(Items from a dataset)

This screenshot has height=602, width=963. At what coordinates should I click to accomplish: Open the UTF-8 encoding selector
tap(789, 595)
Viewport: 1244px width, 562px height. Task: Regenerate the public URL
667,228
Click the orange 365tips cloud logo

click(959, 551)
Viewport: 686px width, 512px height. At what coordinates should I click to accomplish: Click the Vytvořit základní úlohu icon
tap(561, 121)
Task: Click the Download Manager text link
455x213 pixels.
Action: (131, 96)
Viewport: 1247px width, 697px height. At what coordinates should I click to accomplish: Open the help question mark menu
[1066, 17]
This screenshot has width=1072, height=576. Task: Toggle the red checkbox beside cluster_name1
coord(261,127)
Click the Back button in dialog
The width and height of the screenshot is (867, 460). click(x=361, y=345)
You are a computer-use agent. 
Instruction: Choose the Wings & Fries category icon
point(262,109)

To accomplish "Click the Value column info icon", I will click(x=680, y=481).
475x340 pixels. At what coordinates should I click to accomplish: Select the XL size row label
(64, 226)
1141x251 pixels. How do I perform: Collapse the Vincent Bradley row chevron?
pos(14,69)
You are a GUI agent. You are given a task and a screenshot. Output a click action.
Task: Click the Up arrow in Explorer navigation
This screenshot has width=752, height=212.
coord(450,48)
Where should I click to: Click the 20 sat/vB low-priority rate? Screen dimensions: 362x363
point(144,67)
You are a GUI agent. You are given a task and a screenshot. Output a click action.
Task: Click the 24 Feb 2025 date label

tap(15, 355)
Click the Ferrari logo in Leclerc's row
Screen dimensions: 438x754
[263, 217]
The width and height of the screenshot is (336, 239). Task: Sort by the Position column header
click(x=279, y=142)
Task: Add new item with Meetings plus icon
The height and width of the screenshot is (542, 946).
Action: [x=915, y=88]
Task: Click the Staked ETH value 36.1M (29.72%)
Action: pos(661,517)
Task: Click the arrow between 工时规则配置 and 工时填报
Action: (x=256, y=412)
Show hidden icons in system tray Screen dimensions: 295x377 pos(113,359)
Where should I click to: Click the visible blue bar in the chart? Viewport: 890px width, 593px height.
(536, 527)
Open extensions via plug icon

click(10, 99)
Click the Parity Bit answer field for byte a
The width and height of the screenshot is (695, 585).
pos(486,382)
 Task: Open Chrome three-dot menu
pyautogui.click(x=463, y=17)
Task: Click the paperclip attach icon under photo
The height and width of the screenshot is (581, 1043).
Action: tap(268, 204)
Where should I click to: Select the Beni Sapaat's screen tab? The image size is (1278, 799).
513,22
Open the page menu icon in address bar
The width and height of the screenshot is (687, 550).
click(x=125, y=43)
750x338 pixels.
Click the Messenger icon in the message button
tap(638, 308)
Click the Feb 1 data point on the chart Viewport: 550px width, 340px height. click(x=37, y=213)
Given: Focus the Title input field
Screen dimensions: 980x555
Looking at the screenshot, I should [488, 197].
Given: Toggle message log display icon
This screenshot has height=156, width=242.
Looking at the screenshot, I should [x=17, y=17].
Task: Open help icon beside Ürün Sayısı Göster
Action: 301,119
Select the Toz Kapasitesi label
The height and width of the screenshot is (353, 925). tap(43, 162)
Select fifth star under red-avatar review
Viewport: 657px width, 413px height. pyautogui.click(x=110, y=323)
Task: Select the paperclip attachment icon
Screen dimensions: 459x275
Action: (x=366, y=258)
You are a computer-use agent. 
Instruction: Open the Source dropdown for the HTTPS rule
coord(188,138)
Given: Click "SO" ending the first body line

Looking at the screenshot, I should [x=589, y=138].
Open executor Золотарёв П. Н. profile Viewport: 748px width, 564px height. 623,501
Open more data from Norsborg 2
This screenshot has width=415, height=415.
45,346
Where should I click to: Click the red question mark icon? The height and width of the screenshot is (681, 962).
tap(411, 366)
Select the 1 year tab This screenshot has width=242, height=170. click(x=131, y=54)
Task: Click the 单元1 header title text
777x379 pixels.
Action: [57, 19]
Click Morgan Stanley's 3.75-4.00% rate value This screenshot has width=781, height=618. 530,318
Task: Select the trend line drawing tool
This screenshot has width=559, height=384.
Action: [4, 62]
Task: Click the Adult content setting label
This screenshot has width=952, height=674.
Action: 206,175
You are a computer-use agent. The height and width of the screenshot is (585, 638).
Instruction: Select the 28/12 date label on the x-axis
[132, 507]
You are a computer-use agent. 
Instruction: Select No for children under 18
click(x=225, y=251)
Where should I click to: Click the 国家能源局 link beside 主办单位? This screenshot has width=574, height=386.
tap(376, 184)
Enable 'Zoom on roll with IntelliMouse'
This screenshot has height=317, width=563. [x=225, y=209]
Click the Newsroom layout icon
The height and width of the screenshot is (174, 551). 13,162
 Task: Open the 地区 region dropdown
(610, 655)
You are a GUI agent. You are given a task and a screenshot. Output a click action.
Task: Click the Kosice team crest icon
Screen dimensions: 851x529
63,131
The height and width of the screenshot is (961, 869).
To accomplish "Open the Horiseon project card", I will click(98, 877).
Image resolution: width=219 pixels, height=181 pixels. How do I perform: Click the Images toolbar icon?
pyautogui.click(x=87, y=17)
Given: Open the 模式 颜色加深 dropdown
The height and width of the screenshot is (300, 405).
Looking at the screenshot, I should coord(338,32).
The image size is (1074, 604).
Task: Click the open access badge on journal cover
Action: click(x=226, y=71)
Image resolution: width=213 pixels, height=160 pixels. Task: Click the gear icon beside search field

> Goal of the exercise
In the records above, which lines hold the string "text"? Copy each one.

> Answer for the task
Task: Click the Download Manager text link
Task: Click the 单元1 header title text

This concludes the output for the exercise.